To do - From the records below, pull each line that has "This".

------------------------

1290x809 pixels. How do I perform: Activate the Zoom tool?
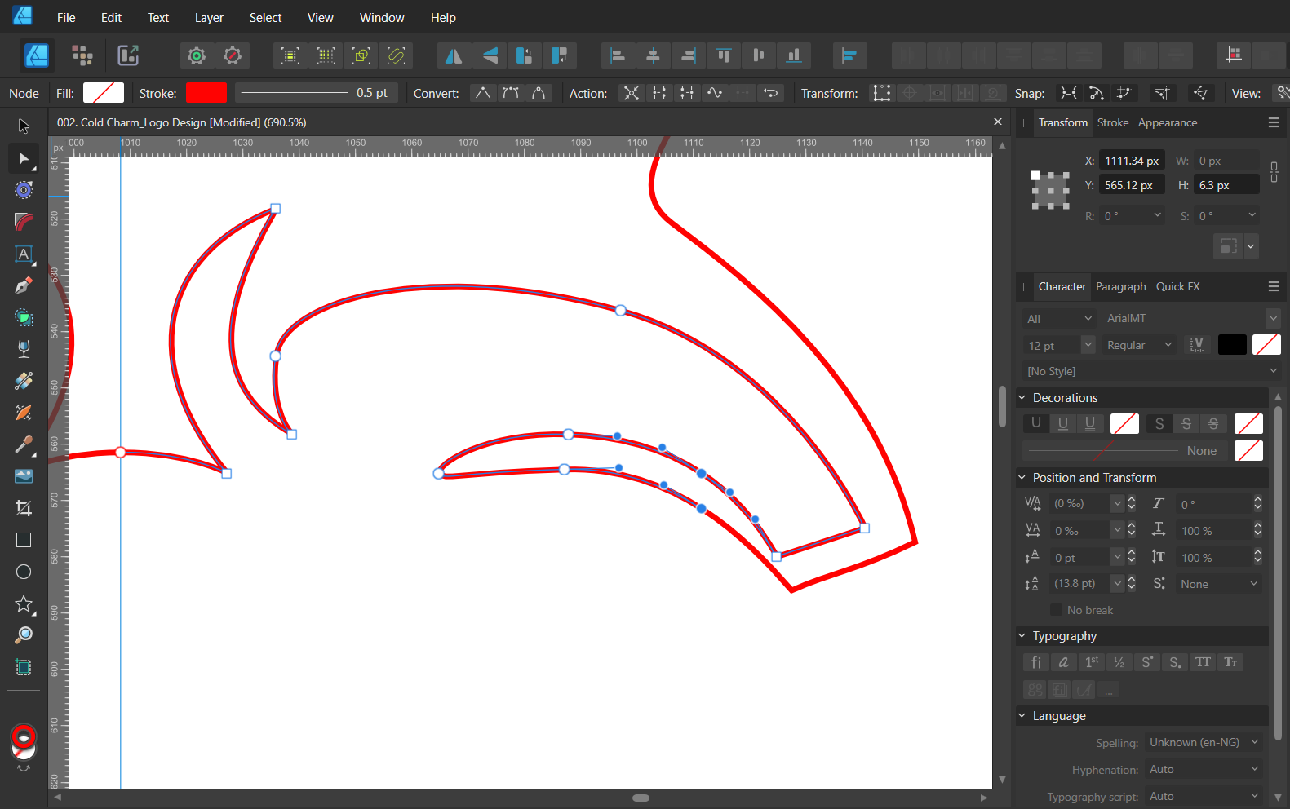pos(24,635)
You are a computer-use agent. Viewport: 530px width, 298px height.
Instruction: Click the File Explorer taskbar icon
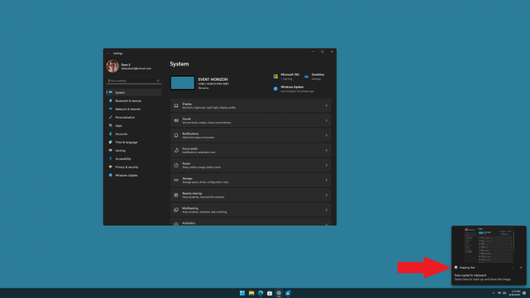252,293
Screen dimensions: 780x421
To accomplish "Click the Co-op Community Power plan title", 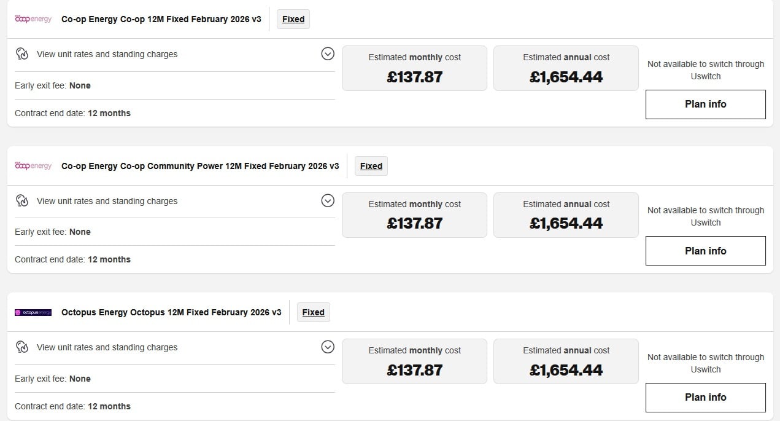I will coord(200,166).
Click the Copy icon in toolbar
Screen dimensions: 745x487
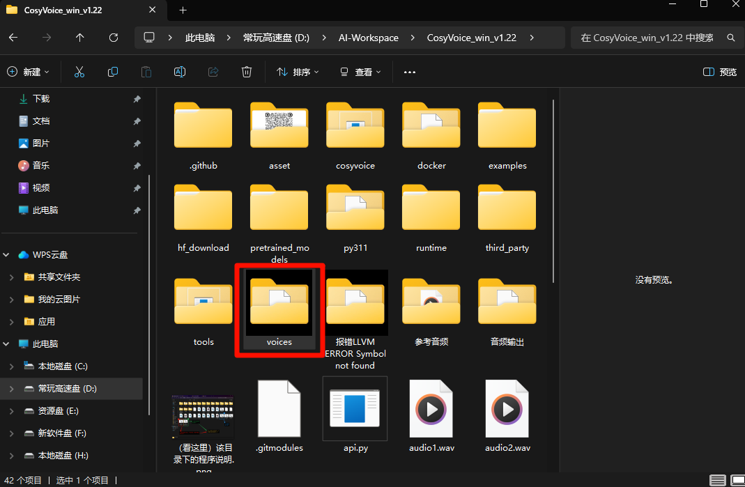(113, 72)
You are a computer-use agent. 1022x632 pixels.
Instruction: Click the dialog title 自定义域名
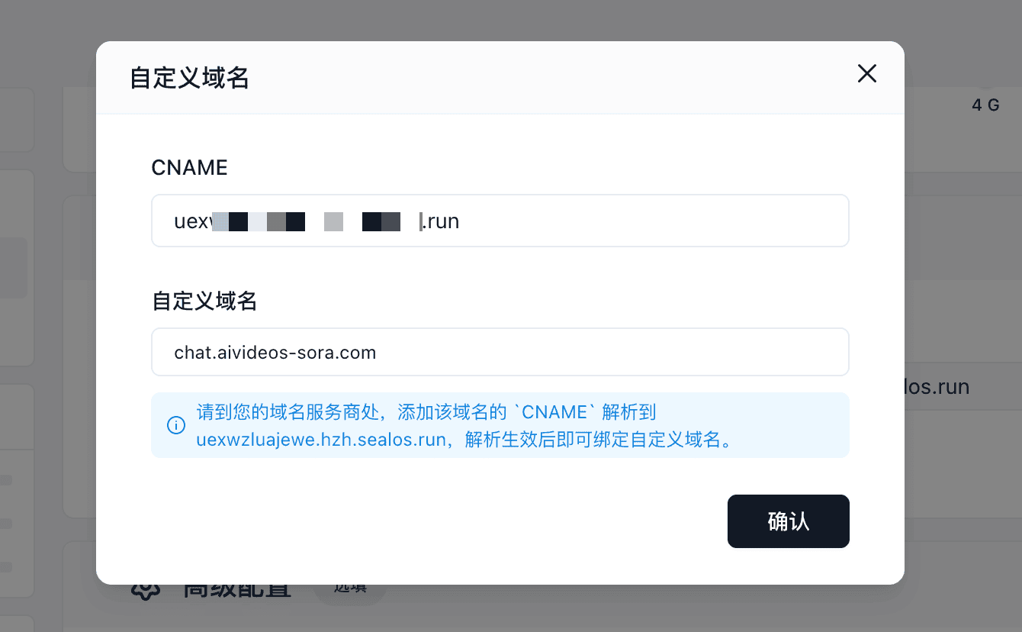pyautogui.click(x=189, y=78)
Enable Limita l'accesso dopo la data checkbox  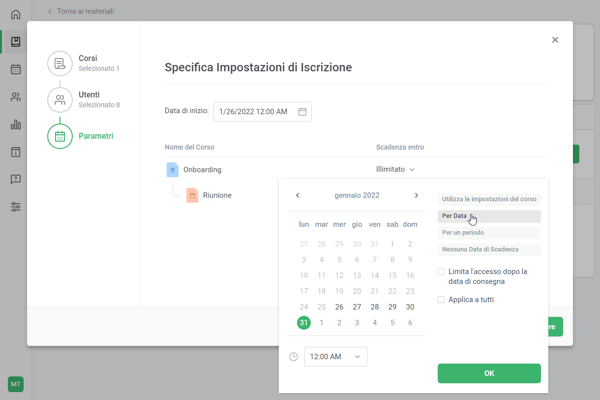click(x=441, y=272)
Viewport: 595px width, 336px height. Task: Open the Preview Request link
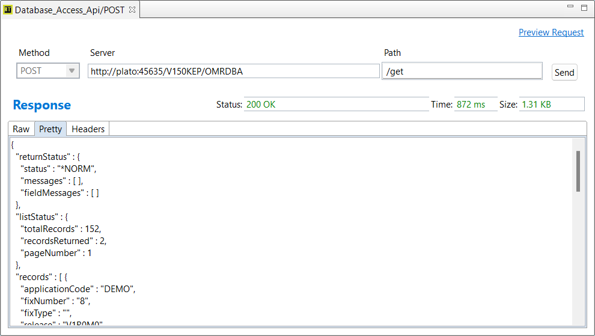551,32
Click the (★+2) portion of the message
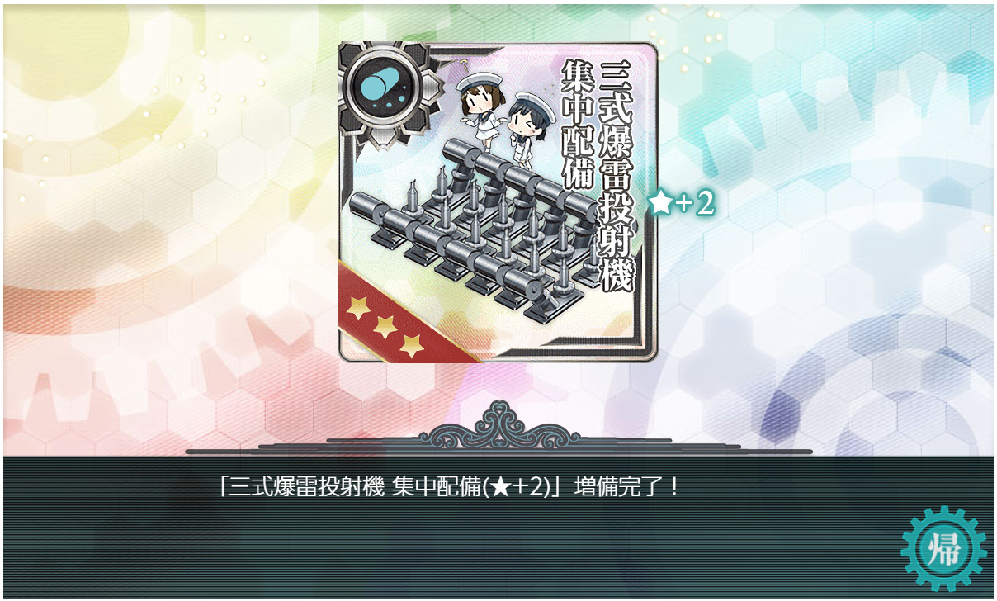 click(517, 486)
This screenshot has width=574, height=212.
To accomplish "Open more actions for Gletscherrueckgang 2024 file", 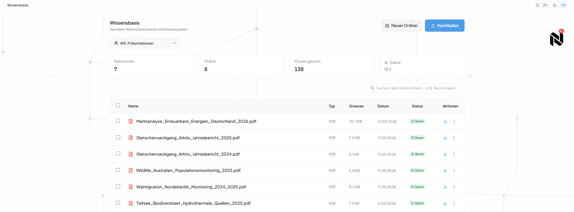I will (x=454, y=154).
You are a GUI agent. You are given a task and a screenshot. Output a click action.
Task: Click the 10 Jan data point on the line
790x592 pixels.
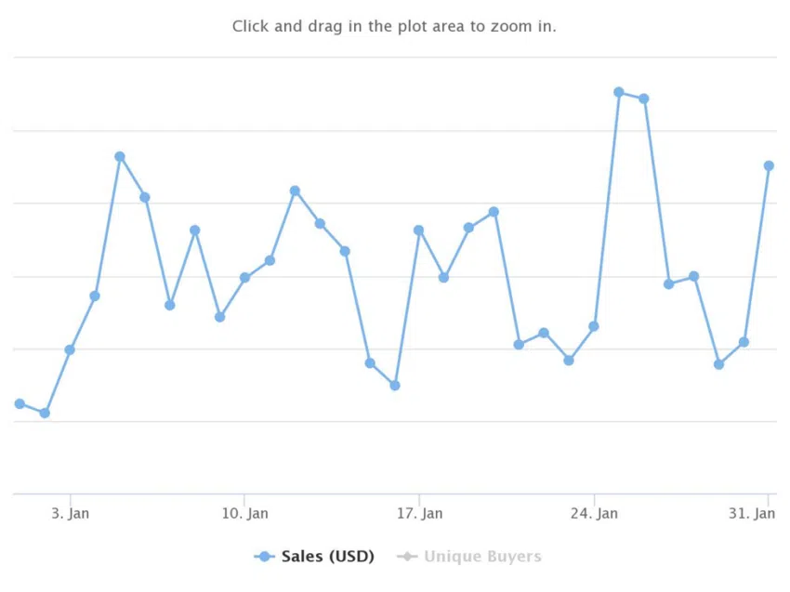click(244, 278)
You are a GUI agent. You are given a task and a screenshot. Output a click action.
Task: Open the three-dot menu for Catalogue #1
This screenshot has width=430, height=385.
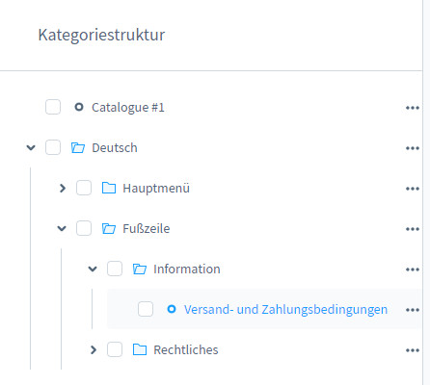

------------------------

Task answer -
This screenshot has width=574, height=212.
This screenshot has width=430, height=385.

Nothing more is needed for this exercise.